In the entries that follow, the line with "Task: Go to the home icon in navbar" opens the range and the line with "This screenshot has width=1324, height=860." closes it; repeat that range exactly, both lines included.
--- Input records ---
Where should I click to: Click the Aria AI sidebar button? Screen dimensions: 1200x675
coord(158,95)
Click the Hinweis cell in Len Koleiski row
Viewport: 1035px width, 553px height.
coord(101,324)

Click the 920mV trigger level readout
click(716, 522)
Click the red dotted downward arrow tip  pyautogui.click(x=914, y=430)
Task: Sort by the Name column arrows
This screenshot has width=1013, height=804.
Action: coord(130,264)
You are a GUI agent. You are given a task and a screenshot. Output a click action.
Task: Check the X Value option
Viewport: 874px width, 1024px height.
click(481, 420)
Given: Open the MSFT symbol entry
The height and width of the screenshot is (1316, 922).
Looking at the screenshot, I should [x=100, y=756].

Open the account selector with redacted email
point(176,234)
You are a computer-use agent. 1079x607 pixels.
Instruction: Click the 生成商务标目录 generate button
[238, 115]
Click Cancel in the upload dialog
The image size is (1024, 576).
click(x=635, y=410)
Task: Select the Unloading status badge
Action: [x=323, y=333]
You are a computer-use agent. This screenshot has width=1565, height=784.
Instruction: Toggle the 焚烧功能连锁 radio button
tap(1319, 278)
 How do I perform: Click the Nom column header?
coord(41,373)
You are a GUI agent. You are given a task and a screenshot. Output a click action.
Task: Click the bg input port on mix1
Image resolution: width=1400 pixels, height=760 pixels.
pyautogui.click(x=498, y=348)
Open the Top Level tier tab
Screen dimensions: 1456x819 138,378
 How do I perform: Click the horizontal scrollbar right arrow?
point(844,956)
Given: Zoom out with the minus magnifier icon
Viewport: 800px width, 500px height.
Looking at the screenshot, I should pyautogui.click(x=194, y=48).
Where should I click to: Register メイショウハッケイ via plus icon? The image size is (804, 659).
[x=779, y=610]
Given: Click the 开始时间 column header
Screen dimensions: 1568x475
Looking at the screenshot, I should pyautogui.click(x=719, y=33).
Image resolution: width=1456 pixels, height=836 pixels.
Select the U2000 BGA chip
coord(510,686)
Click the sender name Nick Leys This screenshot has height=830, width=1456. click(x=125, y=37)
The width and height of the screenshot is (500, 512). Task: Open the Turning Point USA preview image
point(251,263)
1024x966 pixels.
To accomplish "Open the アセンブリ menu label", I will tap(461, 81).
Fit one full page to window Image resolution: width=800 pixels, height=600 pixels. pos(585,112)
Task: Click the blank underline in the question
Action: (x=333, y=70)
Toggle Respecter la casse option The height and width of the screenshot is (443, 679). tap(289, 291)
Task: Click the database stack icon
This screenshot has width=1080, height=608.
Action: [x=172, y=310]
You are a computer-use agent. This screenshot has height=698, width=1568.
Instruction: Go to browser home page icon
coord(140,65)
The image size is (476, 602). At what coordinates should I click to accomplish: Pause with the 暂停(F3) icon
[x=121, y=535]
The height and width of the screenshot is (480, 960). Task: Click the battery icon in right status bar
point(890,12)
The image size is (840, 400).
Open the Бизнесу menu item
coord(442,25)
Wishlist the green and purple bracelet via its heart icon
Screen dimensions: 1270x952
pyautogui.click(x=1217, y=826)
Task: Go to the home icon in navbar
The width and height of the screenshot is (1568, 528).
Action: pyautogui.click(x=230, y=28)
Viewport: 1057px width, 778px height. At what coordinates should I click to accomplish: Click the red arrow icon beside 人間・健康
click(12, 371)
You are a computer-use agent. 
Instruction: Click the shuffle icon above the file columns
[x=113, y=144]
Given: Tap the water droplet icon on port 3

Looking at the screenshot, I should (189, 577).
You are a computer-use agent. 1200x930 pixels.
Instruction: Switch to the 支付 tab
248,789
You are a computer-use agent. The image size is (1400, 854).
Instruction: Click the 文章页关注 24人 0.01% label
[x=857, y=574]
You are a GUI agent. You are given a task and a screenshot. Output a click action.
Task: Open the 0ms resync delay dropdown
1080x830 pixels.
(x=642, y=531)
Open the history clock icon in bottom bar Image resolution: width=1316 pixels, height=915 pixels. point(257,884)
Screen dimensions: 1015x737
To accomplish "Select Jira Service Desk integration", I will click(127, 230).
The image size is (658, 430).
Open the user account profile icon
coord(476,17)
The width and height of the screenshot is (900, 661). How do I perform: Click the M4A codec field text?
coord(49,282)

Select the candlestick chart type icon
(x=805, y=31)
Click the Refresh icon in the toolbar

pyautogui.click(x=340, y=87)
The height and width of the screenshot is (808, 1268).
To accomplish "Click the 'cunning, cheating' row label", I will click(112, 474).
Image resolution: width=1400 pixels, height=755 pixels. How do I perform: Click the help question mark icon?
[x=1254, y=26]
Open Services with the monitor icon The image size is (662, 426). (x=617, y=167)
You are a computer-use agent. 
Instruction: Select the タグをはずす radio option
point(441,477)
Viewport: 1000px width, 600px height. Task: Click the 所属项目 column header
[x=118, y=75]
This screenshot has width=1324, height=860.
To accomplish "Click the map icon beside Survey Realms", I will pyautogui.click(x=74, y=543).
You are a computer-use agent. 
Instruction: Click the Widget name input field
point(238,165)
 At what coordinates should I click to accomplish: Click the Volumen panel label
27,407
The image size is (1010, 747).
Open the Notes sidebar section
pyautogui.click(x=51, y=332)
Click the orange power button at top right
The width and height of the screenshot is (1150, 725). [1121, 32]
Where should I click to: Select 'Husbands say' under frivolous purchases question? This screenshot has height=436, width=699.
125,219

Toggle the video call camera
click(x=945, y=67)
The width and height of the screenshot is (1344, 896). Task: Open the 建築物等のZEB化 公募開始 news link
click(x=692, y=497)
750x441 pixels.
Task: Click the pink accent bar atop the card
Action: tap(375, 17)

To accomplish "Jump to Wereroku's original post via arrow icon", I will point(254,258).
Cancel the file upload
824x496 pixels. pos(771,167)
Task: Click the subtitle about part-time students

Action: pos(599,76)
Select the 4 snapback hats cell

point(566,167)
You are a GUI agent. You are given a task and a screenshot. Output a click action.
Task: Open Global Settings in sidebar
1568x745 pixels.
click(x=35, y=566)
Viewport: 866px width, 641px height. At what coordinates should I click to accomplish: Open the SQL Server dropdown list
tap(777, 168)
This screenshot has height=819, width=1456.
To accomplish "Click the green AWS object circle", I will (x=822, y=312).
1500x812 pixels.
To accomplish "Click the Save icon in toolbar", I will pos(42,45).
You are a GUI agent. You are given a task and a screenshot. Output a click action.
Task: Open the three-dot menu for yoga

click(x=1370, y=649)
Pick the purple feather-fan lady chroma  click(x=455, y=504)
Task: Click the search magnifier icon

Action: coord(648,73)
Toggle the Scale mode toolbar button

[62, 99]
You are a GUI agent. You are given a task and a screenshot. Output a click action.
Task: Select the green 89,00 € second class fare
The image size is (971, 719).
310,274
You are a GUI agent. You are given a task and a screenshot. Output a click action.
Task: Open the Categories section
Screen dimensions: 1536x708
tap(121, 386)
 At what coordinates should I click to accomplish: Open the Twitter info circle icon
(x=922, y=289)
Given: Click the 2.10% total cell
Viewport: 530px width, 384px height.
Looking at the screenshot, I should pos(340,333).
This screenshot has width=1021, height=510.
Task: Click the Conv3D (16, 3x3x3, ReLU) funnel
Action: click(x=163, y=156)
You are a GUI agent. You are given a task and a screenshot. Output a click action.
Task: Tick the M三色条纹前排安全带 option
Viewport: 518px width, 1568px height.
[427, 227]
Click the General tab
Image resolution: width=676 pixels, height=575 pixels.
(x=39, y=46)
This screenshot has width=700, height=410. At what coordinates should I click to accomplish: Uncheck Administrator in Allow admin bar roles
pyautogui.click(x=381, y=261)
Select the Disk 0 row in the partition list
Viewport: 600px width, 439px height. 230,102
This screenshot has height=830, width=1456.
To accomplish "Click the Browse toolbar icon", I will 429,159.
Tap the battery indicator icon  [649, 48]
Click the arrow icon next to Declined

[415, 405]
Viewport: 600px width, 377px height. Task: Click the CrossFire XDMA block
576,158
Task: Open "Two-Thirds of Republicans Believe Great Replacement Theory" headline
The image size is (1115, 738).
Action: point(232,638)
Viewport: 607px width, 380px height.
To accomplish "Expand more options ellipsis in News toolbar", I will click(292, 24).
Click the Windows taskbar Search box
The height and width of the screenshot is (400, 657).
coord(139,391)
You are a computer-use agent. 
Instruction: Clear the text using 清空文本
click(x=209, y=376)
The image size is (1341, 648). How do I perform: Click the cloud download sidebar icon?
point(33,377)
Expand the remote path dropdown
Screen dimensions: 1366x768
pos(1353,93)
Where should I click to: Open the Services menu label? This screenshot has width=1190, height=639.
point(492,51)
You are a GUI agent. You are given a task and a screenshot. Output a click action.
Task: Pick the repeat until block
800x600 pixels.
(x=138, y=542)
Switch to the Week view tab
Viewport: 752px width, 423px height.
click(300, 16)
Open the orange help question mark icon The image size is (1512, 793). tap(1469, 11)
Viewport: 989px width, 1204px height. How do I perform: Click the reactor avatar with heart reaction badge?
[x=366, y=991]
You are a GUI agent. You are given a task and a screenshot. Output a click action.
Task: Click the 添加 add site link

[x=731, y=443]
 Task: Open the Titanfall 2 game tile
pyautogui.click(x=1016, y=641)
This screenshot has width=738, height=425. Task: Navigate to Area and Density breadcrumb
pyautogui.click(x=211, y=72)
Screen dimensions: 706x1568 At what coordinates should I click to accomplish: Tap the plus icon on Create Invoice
---
> _Response below_
Task: Go to the home icon in navbar
The width and height of the screenshot is (1568, 528).
Action: pyautogui.click(x=230, y=28)
Viewport: 1057px width, 778px height. At what coordinates should I click to accomplish: Click the red arrow icon beside 人間・健康
click(12, 371)
You are a computer-use agent. 
Instruction: Click the shuffle icon above the file columns
[x=113, y=144]
Given: Tap the water droplet icon on port 3

Looking at the screenshot, I should (189, 577).
You are a computer-use agent. 1200x930 pixels.
Instruction: Switch to the 支付 tab
248,789
You are a computer-use agent. The image size is (1400, 854).
Instruction: Click the 文章页关注 24人 0.01% label
[x=857, y=574]
You are a GUI agent. You are given a task and a screenshot. Output a click action.
Task: Open the 0ms resync delay dropdown
1080x830 pixels.
(x=642, y=531)
Open the history clock icon in bottom bar Image resolution: width=1316 pixels, height=915 pixels. point(257,884)
Screen dimensions: 1015x737
To accomplish "Select Jira Service Desk integration", I will click(127, 230).
The image size is (658, 430).
Open the user account profile icon
coord(476,17)
The width and height of the screenshot is (900, 661). How do I perform: Click the M4A codec field text?
coord(49,282)

Select the candlestick chart type icon
(x=805, y=31)
Click the Refresh icon in the toolbar

pyautogui.click(x=340, y=87)
The height and width of the screenshot is (808, 1268).
To accomplish "Click the 'cunning, cheating' row label", I will click(112, 474).
Image resolution: width=1400 pixels, height=755 pixels. How do I perform: Click the help question mark icon?
[x=1254, y=26]
Open Services with the monitor icon The image size is (662, 426). (x=617, y=167)
You are a computer-use agent. 
Instruction: Select the タグをはずす radio option
point(441,477)
Viewport: 1000px width, 600px height. Task: Click the 所属项目 column header
[x=118, y=75]
This screenshot has width=1324, height=860.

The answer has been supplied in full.